We’re living in extraordinary times. No roadmap. No contingency plan. I think we can all agree that the changes are uncomfortable and have disrupted the natural flow of our everyday lives. For those of us in the events industry, this is more than a disruption — it’s an upheaval of our businesses and plans we’ve been working on for months. As we scramble to get creative and come up with new ideas to ensure success for our clients, we’re also wondering if this is this the new normal. Are live events going to be a thing of the past? I don’t think so; in fact, I think they will evolve into something even better than before.
Virtual components have been integrated into live meetings to some degree for many years. We’re now in a situation where we must hand the baton to the virtual arm completely. In doing so, we will expand and cultivate a whole new skill set. Virtual meetings will produce cost savings, efficiency, and broader audience reach. We will find creative ways to connect people — because connecting with others is important and hardwired into us. For now, we can stretch our sweatpants-clad legs and try out new ways of coming together virtually but the time will come when we can host live events again.
Here are four reasons why in-person events still reign supreme.
- They break us out of a routine.
When we physically remove ourselves from our routines to focus on learning and connecting with others, we’re more inclined to engage in the content and implement it when we return home.
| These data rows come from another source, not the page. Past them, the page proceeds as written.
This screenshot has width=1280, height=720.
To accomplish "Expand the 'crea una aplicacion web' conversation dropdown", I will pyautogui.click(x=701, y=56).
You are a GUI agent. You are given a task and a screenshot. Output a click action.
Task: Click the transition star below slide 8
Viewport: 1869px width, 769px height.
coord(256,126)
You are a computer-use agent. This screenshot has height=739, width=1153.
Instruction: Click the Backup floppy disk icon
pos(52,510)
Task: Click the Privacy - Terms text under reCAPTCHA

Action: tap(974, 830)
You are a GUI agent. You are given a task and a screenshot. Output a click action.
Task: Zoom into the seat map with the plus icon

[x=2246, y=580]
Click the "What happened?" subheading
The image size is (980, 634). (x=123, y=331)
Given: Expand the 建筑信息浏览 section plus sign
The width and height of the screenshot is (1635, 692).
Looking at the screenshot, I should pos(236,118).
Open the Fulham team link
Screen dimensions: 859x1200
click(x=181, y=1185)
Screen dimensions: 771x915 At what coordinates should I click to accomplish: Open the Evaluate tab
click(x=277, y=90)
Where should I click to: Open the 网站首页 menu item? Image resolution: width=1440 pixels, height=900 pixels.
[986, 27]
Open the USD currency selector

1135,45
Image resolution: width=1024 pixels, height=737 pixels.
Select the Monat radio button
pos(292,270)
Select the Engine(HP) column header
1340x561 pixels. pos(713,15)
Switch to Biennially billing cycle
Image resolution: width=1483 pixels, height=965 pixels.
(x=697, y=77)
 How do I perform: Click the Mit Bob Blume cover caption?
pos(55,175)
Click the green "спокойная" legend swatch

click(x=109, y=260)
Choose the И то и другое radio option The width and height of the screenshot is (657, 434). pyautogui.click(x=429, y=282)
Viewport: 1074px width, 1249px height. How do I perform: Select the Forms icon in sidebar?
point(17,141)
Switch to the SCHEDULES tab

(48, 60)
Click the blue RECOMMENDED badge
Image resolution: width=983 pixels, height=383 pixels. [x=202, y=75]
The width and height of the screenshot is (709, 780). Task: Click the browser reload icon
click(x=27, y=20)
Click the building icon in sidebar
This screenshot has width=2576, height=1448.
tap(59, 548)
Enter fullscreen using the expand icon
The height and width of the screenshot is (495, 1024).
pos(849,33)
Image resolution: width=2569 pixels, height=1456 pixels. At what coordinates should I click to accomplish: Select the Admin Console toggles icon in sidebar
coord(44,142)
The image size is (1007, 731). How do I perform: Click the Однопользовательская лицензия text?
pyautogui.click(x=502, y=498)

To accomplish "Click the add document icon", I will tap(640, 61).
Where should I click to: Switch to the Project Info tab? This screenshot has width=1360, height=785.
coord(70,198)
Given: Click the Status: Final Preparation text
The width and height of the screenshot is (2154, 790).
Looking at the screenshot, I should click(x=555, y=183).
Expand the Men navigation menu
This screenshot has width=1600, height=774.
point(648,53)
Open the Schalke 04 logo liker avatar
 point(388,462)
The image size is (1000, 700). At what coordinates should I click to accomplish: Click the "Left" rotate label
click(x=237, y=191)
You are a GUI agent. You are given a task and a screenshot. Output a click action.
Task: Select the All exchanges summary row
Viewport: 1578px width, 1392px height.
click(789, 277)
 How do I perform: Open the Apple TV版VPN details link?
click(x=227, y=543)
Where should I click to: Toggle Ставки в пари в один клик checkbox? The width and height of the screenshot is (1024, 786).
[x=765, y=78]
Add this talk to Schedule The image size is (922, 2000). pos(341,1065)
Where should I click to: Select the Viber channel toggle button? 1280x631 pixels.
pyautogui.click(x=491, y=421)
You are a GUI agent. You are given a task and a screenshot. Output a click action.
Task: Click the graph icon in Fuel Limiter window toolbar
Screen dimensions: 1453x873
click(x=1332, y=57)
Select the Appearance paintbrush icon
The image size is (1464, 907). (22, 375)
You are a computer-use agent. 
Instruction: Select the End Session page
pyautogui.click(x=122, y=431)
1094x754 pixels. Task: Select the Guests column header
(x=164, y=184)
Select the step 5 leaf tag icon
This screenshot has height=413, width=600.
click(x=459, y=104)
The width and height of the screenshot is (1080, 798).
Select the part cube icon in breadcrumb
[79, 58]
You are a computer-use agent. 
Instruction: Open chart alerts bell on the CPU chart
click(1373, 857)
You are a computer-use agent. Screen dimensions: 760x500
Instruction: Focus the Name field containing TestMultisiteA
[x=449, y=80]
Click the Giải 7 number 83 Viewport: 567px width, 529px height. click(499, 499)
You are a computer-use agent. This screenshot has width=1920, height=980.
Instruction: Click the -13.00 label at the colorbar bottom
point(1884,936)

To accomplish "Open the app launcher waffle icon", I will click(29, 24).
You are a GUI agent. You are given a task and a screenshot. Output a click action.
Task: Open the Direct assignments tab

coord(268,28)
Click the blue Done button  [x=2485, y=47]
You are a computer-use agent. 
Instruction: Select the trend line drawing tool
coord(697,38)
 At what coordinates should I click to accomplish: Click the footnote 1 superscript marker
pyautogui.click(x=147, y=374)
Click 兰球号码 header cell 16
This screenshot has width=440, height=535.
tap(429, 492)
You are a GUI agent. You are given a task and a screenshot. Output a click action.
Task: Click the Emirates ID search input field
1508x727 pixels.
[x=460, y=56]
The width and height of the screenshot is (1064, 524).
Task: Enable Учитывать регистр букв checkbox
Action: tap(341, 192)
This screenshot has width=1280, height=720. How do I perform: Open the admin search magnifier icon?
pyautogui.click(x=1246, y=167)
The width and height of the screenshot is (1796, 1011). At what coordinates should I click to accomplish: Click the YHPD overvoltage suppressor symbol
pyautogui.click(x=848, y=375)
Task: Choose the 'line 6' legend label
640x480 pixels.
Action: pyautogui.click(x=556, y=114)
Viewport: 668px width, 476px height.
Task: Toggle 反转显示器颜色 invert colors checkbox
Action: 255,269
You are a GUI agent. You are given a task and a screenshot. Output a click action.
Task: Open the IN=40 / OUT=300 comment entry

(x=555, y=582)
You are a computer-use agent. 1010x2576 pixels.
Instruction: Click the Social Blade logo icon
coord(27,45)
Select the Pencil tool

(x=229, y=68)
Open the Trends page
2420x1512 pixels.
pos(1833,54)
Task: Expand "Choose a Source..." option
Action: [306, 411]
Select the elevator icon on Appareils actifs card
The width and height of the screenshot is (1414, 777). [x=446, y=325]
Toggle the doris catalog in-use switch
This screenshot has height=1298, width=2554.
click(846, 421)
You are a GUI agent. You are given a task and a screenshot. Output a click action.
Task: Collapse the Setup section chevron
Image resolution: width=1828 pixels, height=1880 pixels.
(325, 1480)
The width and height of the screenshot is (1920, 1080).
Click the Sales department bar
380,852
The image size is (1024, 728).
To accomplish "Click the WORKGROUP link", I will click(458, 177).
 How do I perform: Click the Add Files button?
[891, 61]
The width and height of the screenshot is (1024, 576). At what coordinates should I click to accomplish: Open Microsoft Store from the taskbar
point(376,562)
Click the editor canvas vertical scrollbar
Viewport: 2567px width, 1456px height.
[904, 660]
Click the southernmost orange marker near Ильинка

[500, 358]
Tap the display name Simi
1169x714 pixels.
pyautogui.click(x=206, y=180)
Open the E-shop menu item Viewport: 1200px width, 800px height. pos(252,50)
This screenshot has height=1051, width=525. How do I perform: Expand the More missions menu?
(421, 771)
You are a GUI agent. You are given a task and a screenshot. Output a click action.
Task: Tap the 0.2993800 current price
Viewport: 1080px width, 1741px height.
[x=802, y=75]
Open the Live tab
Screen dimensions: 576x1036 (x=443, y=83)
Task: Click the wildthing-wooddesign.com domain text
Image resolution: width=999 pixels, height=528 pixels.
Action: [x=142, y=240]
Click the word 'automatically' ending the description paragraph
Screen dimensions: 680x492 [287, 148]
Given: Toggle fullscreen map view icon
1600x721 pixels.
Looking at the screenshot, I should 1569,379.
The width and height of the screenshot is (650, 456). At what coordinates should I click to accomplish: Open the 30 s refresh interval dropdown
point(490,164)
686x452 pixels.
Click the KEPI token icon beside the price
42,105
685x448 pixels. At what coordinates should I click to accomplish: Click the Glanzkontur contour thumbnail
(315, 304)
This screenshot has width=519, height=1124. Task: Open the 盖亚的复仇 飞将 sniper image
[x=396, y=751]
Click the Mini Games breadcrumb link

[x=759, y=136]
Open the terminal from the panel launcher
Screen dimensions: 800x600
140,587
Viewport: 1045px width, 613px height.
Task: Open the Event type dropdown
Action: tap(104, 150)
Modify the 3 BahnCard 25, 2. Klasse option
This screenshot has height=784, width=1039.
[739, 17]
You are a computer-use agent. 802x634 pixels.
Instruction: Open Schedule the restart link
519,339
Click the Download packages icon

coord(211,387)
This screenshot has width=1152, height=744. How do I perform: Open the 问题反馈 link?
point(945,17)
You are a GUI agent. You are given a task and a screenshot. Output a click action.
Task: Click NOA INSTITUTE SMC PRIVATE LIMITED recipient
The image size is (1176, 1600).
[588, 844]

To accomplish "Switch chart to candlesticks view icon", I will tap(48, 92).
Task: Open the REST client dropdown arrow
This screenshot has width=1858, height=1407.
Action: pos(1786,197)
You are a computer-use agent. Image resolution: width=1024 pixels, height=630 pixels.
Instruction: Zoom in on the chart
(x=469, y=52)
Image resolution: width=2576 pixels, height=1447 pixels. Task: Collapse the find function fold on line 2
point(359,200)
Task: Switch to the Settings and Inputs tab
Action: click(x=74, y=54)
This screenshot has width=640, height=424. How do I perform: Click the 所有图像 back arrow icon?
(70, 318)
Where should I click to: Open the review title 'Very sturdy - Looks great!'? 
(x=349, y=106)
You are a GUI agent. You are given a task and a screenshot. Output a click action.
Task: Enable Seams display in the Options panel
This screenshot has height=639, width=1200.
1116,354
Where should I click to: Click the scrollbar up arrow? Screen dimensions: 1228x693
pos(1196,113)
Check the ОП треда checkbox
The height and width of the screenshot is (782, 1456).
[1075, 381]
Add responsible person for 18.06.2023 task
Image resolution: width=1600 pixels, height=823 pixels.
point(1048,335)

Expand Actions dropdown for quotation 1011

In a white paper published by The Center for Hospitality Research at Cornell University, Mary Beth McEuen and Christine Duffy state that, “a new environment offers the opportunity to introduce novel experiences and situations to wake up our brains and open them to see things from a new perspective.”
- They help us create memories and retain information.
When our mind is fully engaged — allowing for both our conscious mind to receive verbal input and our unconscious mind to absorb non-verbal cues — we connect emotion and intent to the information presented, improving retention of the material. In fact, research conducted by Richard Mayer, Professor of Psychology at the University of California, Santa Barbara, demonstrates that when people are engaged with information in multi-sensory environments, they are more likely to remember the information (compared to single-sense experiences) and creatively come up with solutions.
- They facilitate better networking.
In-person events allow for impromptu meetings over coffee, opportunities to bounce ideas off someone over drinks, and face-to-face brainstorming or negotiations. Physically meeting another person and putting a face to a name is an irreplaceable practice, building bridges that no amount of phone calls, emails, or Zoom meetings will ever achieve. An experiment done by researchers at the University of Chicago and Harvard found that negotiators who shook hands were more open and honest and reached better outcomes than those who didn’t. Shaking hands causes the centers of the brain associated with rewards to activate; you are literally conveying warmth.
- They produce higher ROI.
Research shows that the sales close rate for in-person meetings is 40%. Paul Axtell, author of the book Meetings Matter, states that while in-person meetings may be more expensive than technologically enabled versions, they are more cost-effective in the long run. This is primarily because face-to-face meetings allow relationships to be created and enhanced.
While nothing beats face-to-face interaction, we’re still living in a reality where that’s not possible right now. And that’s ok. When we come out on the other side of this pandemic, we’ll find that we can exponentially increase our effectiveness by using the best of both worlds: physical and virtual.